セラミックスに貴金属を担持するために、貴金属イオンを含む水溶液に担体となるセラミックスを浸漬し、貴金属イオンを浸透させます。その後、空気中で加熱すると、浸透した貴金属が微粒子状に析出します。この過程での貴金属と担体との結合力が重要なのです。結合力が弱いと貴金属の粒子径が大きくなり、表面積が減少し触媒性能が劣化してしまうからです。
また貴金属をセラミックスに担持した後、触媒性能を維持するためには、貴金属の表面がガスと接触している状態を保つことが重要です。しかし、触媒を使用し続けると貴金属粒子が大きく成長して表面が減少するため、貴金属と担体との結合力を制御し、粒子の成長を防ぐ必要があります。
さらに、この微細な貴金属粒子の表面は排ガス中で複雑に変化し、流れるガスの条件によって酸化物になったり金属に戻ったりします。このときセラミックス側も酸素を吸収や放出する調整役として働きます。これらの反応が複雑に組み合わさり、主役である貴金属と脇役のセラミックスの結合状態が決まり、触媒性能が発揮されますが、そのパターンは無数にあります。このように制御しながら作製した触媒による反応の進行度や、目的の触媒性能を達成しているかなどを評価するために、ガス分析計測装置を使用しています。
また、触媒は固体であり、液体や気体とは違い表面と内部で状態が異なります。そのため、触媒反応の評価の前に、触媒自身の粒子サイズ、質量当たりの表面積、吸着種などを多角的に分析することも重要です。
熊本大学在学中はセラミックス材料を扱う研究室に入りました。触媒の研究をしようと思っていたわけではなく、研究室にちょうど使っていないガス分析装置と電気炉があったので、それらを使えば触媒活性を測定できそうだと思いついたのが、触媒研究との出会いです。ちょうど1980年頃には新しいセラミックス素材が社会実装され始めたこともあり、卒論ではセラミックスを使った触媒をテーマにしました。実験でいろいろな化学組成の材料を合成すると、それに応じて触媒活性が劇的に変わるのです。実験を繰り返しさまざまな元素の個性を実感して、だんだんと触媒研究がおもしろくなっていきました。
触媒をより専門的に研究するために九州大学の大学院へ進学しました。
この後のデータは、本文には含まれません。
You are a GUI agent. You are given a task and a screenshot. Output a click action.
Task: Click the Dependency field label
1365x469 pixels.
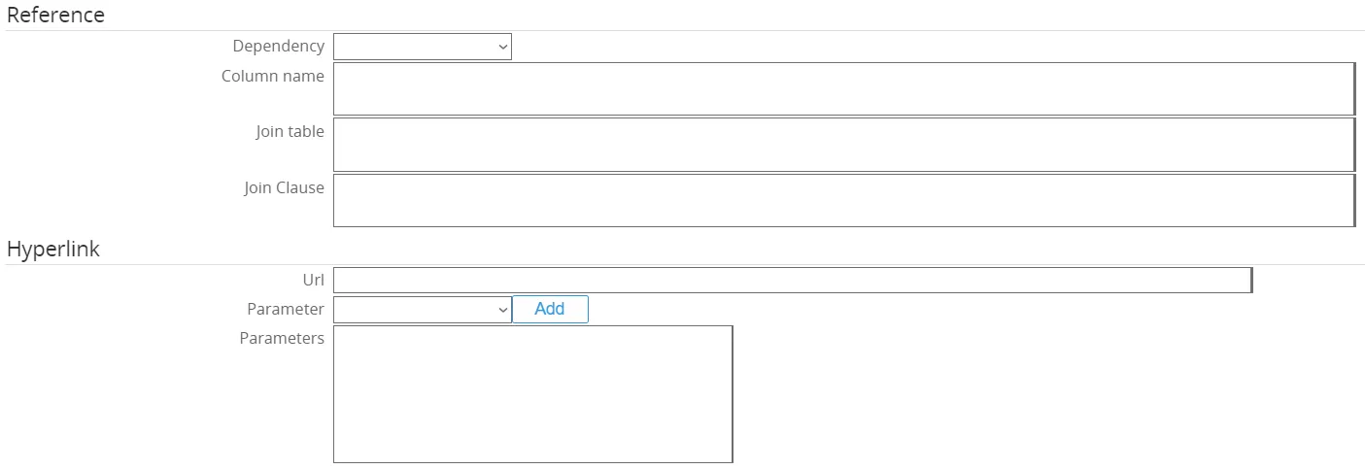[x=278, y=46]
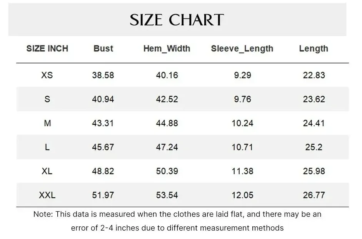This screenshot has height=239, width=362.
Task: Select the Hem_Width column header
Action: [x=167, y=49]
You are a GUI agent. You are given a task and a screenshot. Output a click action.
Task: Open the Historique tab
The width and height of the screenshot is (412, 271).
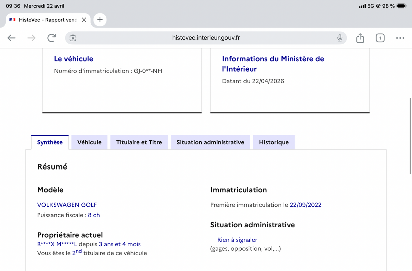click(x=274, y=142)
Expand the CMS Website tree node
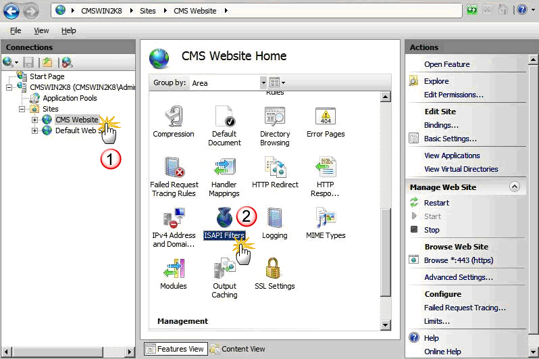The height and width of the screenshot is (359, 539). (35, 120)
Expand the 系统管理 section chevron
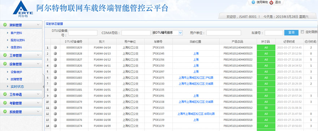 click(x=38, y=112)
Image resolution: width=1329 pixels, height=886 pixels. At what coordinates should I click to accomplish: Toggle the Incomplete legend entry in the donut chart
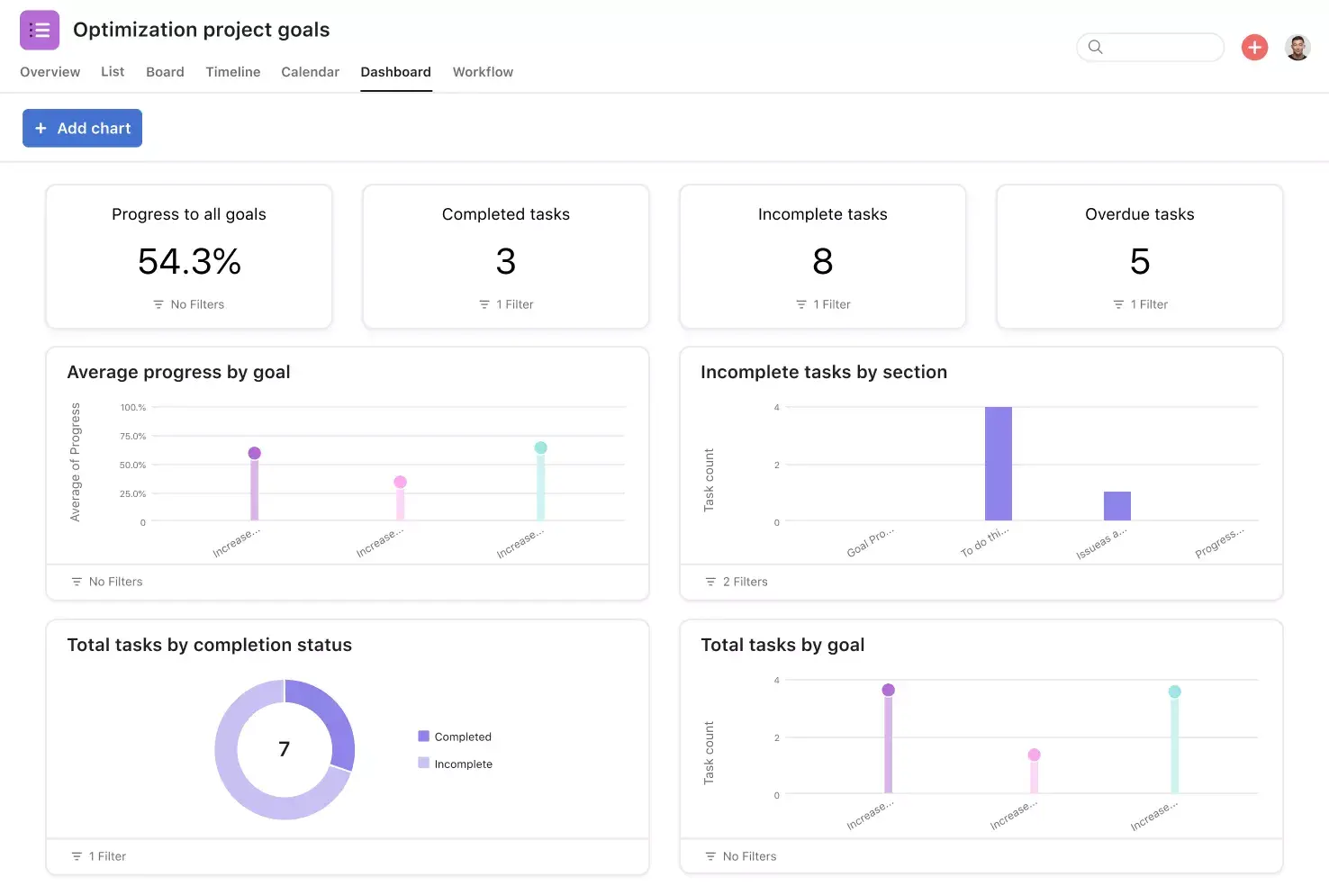457,764
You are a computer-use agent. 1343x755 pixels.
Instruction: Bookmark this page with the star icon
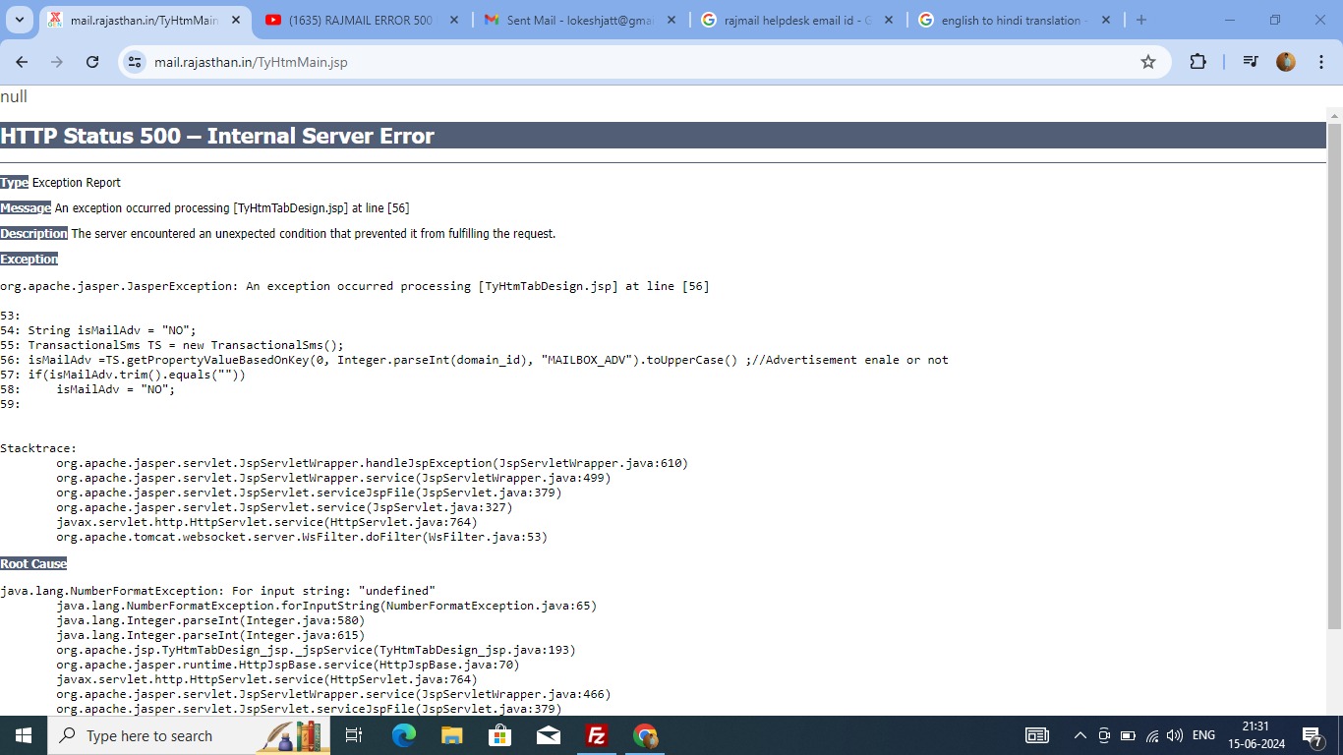[1147, 62]
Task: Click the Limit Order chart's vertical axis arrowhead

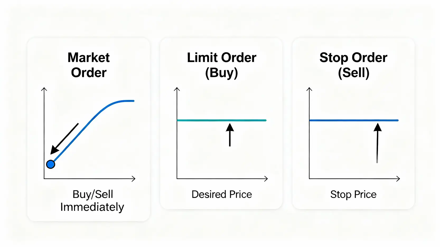Action: (177, 90)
大学院では、セラミックスと触媒、この二つを掛け算して何ができるだろうかと考え、熱に強いセラミックスを使えば高温に耐える触媒材料ができるのではないかとの仮説を立てました。その頃にはエネルギー・環境の研究分野において、高温で使う触媒の需要が将来的に広がると考えられていました。そこで、触媒を使って有害物質を出さない燃焼技術の研究に取り組みました。
燃焼によるエネルギー変換の過程では、有害物質となる窒素酸化物が必ず排出されるため、触媒を使った浄化処理が必要になります。当時はすでに、法規制が整っていたので、有害物質を含む排出ガスは後処理装置で浄化していました。セラミックスを利用した触媒はありましたが、1,000度以上の高温に耐える触媒はまだありませんでした。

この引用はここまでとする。